Inilah Madinah, pekan-pekan
menjelang Perang Ahzab.
Pada
hari-hari itu, sebagaimana diceritakan oleh Jabir ibn ‘Abdillah Radhiyallahu
‘Anhu, jatah makan untuk setiap penggali Khandaq di kota Madinah adalah
sebutir kurma, seteguk air, dan tepung yang diadoni minyak panas. Seberapa
banyak tepung itu? “Jika tangan kami terbasuh air kemudian dimasukkan ke dalam
kantung persediaan tepung”, ujar Jabir, “Maka tepung yang menempel di telapak
yang basah itulah jatah makan sehari kami.”
Tentu saja,
sebab terbayangkan bahwa pengepungan pasukan Quraisy dan sekutunya akan
berlangsung lama.
Dan para
sahabat kian merasa malu ketika Sang Nabi Shallallahu ‘Alaihi wa Sallamyang
turut bekerja bersama mereka sejak di hari pertama mengangkat beliungnya untuk
menghantam batu terkeras yang mereka temukan di jalur penggalian parit
pertahanan. “Allahu Akbar”, beliau bertakbir, mengabarkan akan sampainya Islam
dan kaum muslimin ke Syam, Persia, dan Yaman. Selain iman yang semakin terukir
lagi berkibar, di benak para sahabat tersisa rasa getir yang menggeletar.
Ada dua batu
di sana. Terselempit di sela sabuk celana Rasulullah yang mengganjal perutnya.
Aduhai, bagaimana tak terbit airmata. Kekasih Allah yang paling mulia, lebih
lapar dibandingkan seluruh sahabatnya. Dia ada bersama, dalam suka dan duka.
Dia turut bekerja, tak ingin istimewa. “Seandainya kami duduk saja sementara
Sang Rasul bekerja”, demikian senandung orang-orang Anshar yang lalu
dinasyidkan semua, “Jadilah ia bagi kami hal yang membawa sesat selamanya.”
Tibalah hari
itu, ketika Jabir ibn ‘Abdillah pulang dengan air mata menggenangi pelupuk dan
dada sesak. “Wahai istriku”, panggilnya, “Demi Allah, apakah yang masih engkau
miliki? Demi Allah, aku tak tega melihat rasa lapar yang menyiksa Rasulullah.
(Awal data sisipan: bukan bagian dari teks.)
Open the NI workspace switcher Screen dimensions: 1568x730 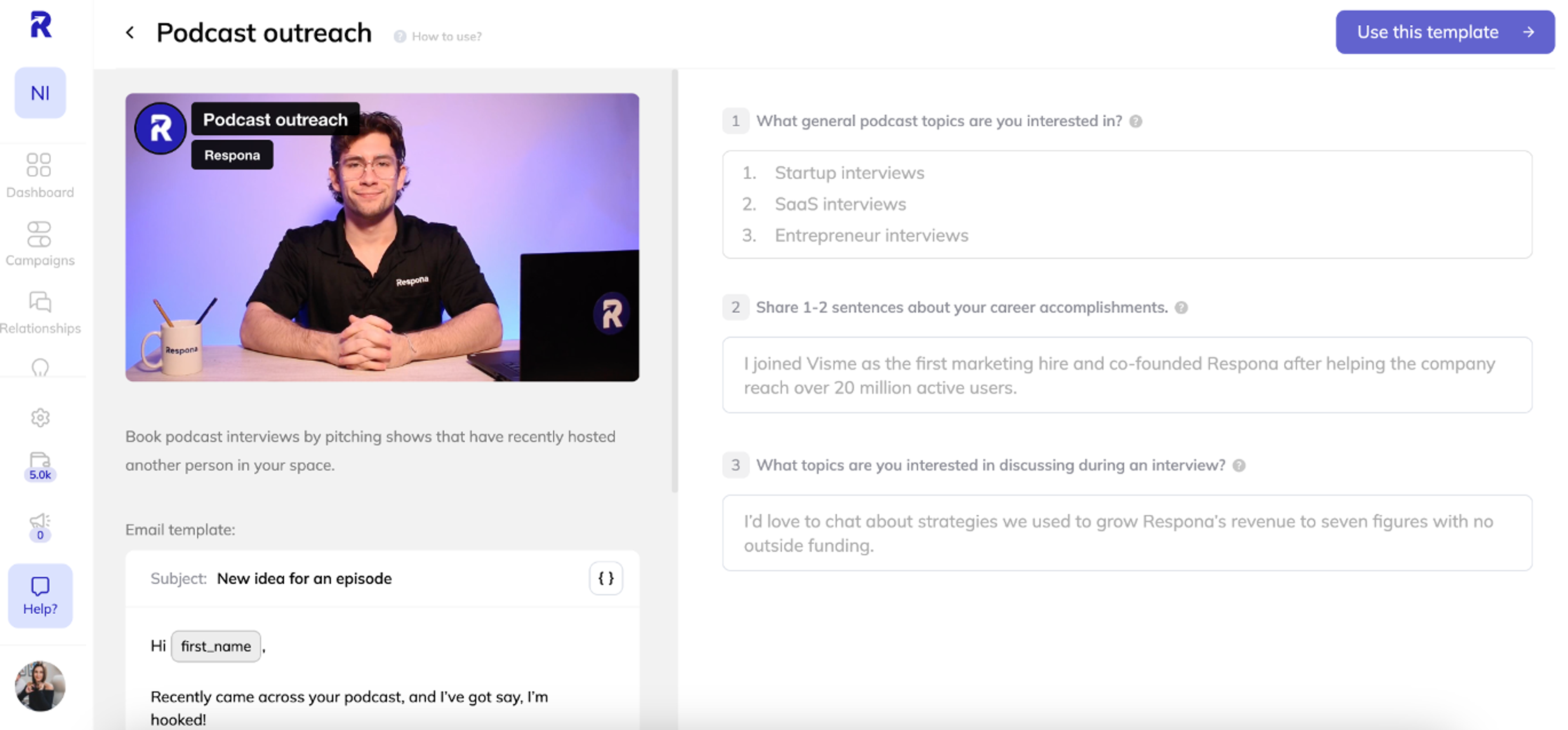(x=40, y=93)
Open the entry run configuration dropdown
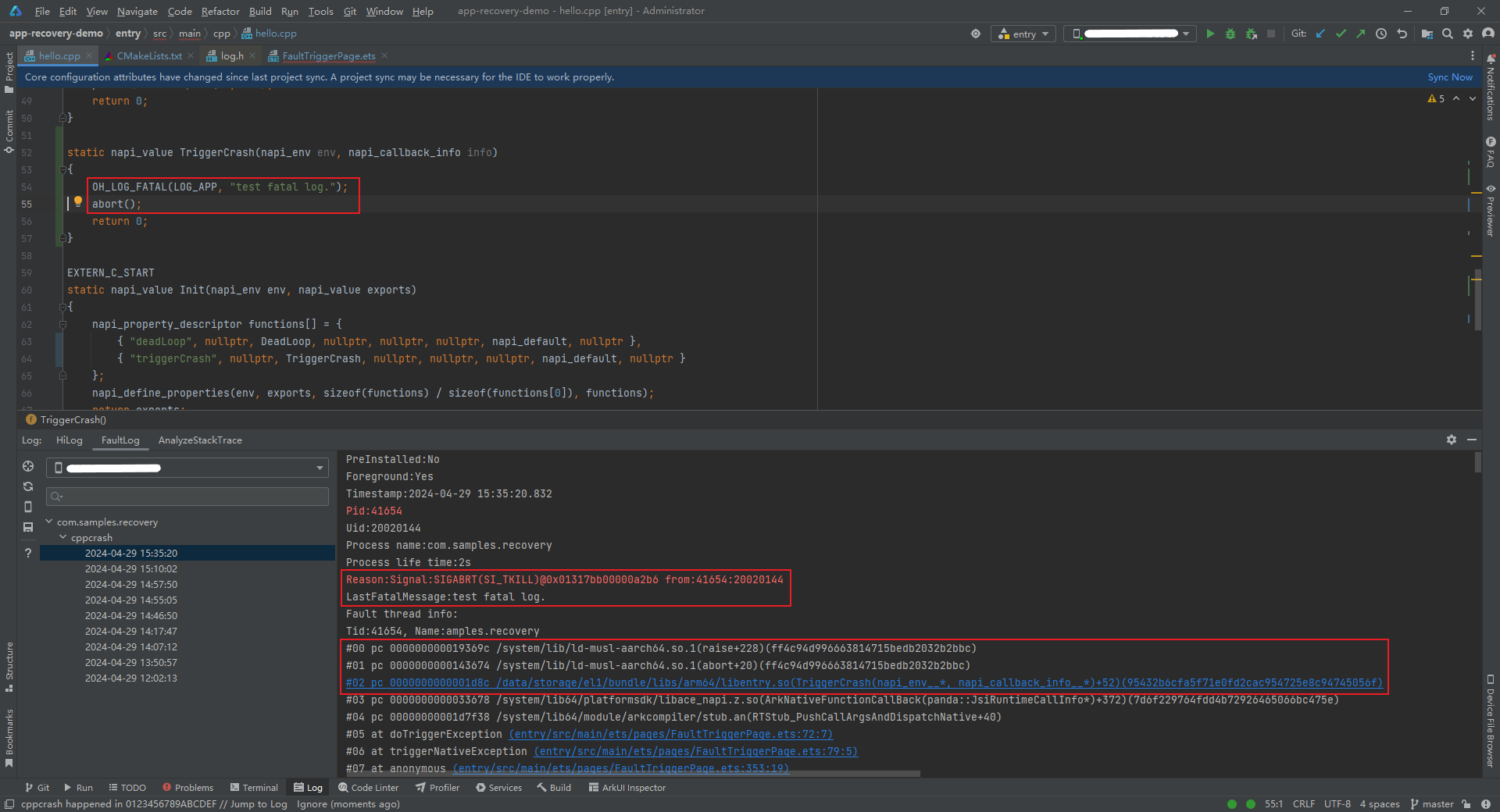 pyautogui.click(x=1023, y=34)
Andai selain beliau, pasti sudah tak sanggup menahannya!”
“Hanya ada
seekor anak kambing”, jawab sang istri gugup, “Dan segenggam tepung kasar di
persediaan kita”.
“Keluarkanlah
semua. Aku akan menyembelih dan menguliti anak kambing itu. Kau adonilah
tepungnya menjadi roti.”
Ketika
akhirnya masakan itu siap, Jabir pun mendatangi Sang Nabi dengan
mengendap-endap. “Ya Rasulallah”, bisiknya kemudian, “Ada sekedar roti dan
sedikit daging di rumah kami. Berkenanlah untuk sejenak datang dan
menyantapnya.”
Beliau
tersenyum dan mengangguk. Dipanggillah seseorang dan diperintahkan untuk
mengumumkan kepada semua penggali parit, “Semuanya, datanglah ke rumah Jabir
untuk makan bersama!” Betapa gugupnya Jabir melihat itu. “Aduhai celaka”,
batinnya panik, “Aku hanya meminta beliau untuk bersantap tapi beliau mengajak
seluruh Muhajirin dan Anshar!” Tapi Rasulullah tersenyum padanya, menepuk
bahunya, dan menggamit lengannya. Tak bisa tidak Jabir hanya bergumam,
“Demikian inilah Rasulullah!”
“Jangan
kalian buka penutup wadahnya”, ujar Sang Nabi Shallallahu ‘Alaihi wa
Sallam. Beliau juga meminta kedua suami istri yang saling berpandangan
dengan khawatir itu untuk sejenak menyingkir. Kemudian beliaupun berdoa dan
memohon berkah atas hidangan itu. “Masuklah rombongan berrombongan dan jangan
berdesakan”, perintah beliau kepada seluruh hadirin.
Kelompok
demi kelompok mereka masuk, sedangkan Nabi mengambilkan roti dan menuangkan
masakan daging ke atasnya. Beliau berkhidmah pada semua sahabatnya, satu demi
satu, hingga yang terakhir. Padahal penggali parit dalam Perang Ahzab,
kira-kira 3000 jumlahnya. Semuanya makan, semua merasa kenyang, dan puas. Tiba
giliran Jabir dan istrinya, dan Rasulullah masih melayani mereka, baru
sesudahnya beliau makan dengan penuh kesyukuran. Beliau mengucap terimakasih
pada keduanya dan mendoakan kebaikan, lalu beranjak.
“Demi
Allah”, ujar Jabir, “Ketika kuperiksa wadah makanan kami, roti maupun dagingnya
masih utuh seperti semula.”
Mu’jizat ini
mengagumkan. Tapi apa yang dilakukan Rasulullah dengan menjaga kebersamaan
dalam suka dan duka, terlebih lagi bagaimana beliau melayani para sahabat dengan
tangannya sendiri adalah lebih menakjubkan. Inilah Nabi, penghulu alam semesta.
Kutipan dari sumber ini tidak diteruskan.